● Exercise goal: Set down exactly the lines in the records below that run from the line with "The image size is (2555, 1456)." to the line with "Task: Open the Job Hunting bookmarks folder", inclusive, and nothing more.

[Source records]

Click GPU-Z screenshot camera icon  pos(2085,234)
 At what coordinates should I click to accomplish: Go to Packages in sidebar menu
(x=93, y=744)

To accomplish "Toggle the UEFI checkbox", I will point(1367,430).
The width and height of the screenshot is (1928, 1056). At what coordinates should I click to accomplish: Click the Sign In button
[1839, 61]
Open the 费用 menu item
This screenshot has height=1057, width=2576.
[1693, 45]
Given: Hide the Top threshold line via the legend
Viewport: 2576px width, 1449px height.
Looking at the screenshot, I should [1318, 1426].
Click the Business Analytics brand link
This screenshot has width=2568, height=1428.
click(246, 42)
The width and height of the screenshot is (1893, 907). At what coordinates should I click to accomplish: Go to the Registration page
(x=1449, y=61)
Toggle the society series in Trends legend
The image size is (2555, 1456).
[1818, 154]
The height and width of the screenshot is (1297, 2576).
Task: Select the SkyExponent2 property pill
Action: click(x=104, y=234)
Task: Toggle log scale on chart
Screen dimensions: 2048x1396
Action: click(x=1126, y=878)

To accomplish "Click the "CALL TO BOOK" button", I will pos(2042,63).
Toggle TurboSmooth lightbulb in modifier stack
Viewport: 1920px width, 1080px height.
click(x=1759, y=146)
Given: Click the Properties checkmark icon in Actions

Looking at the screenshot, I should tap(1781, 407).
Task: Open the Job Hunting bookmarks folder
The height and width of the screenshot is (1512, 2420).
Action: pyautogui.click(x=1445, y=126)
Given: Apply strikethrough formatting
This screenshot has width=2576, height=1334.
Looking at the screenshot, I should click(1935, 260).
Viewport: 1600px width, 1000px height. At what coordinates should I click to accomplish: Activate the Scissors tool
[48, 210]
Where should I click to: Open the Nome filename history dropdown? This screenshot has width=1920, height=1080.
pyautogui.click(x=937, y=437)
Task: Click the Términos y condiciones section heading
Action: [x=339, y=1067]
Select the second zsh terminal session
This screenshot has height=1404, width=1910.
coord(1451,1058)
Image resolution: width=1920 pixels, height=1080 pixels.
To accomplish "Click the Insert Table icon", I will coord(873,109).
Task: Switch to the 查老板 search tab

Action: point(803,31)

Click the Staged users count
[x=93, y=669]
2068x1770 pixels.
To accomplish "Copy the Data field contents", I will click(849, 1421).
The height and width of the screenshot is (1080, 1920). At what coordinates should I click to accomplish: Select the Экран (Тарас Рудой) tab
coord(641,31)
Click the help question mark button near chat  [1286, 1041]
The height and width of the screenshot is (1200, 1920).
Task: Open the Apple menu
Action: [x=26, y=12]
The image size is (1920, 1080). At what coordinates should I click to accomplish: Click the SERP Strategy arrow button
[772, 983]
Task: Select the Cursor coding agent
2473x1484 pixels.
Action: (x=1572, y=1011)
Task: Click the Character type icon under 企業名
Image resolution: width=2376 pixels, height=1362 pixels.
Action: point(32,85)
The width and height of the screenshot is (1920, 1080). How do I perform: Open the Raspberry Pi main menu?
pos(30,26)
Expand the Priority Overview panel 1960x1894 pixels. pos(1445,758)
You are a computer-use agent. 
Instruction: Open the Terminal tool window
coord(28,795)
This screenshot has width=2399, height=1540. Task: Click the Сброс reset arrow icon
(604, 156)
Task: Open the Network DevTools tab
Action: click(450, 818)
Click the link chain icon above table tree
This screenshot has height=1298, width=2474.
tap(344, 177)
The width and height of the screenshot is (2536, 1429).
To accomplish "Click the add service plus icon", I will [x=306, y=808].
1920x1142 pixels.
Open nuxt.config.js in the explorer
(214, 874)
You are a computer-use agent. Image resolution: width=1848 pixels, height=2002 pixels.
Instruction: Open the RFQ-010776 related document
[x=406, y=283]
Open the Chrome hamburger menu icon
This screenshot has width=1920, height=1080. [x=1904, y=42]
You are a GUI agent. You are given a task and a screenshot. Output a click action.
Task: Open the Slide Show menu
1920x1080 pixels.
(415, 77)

● Problem solution:
The image size is (2555, 1456).
[1818, 154]
The height and width of the screenshot is (1297, 2576).
Task: Select the SkyExponent2 property pill
Action: click(x=104, y=234)
Task: Toggle log scale on chart
Screen dimensions: 2048x1396
Action: click(x=1126, y=878)

To accomplish "Click the "CALL TO BOOK" button", I will pos(2042,63).
Toggle TurboSmooth lightbulb in modifier stack
Viewport: 1920px width, 1080px height.
click(x=1759, y=146)
Given: Click the Properties checkmark icon in Actions

Looking at the screenshot, I should tap(1781, 407).
Task: Open the Job Hunting bookmarks folder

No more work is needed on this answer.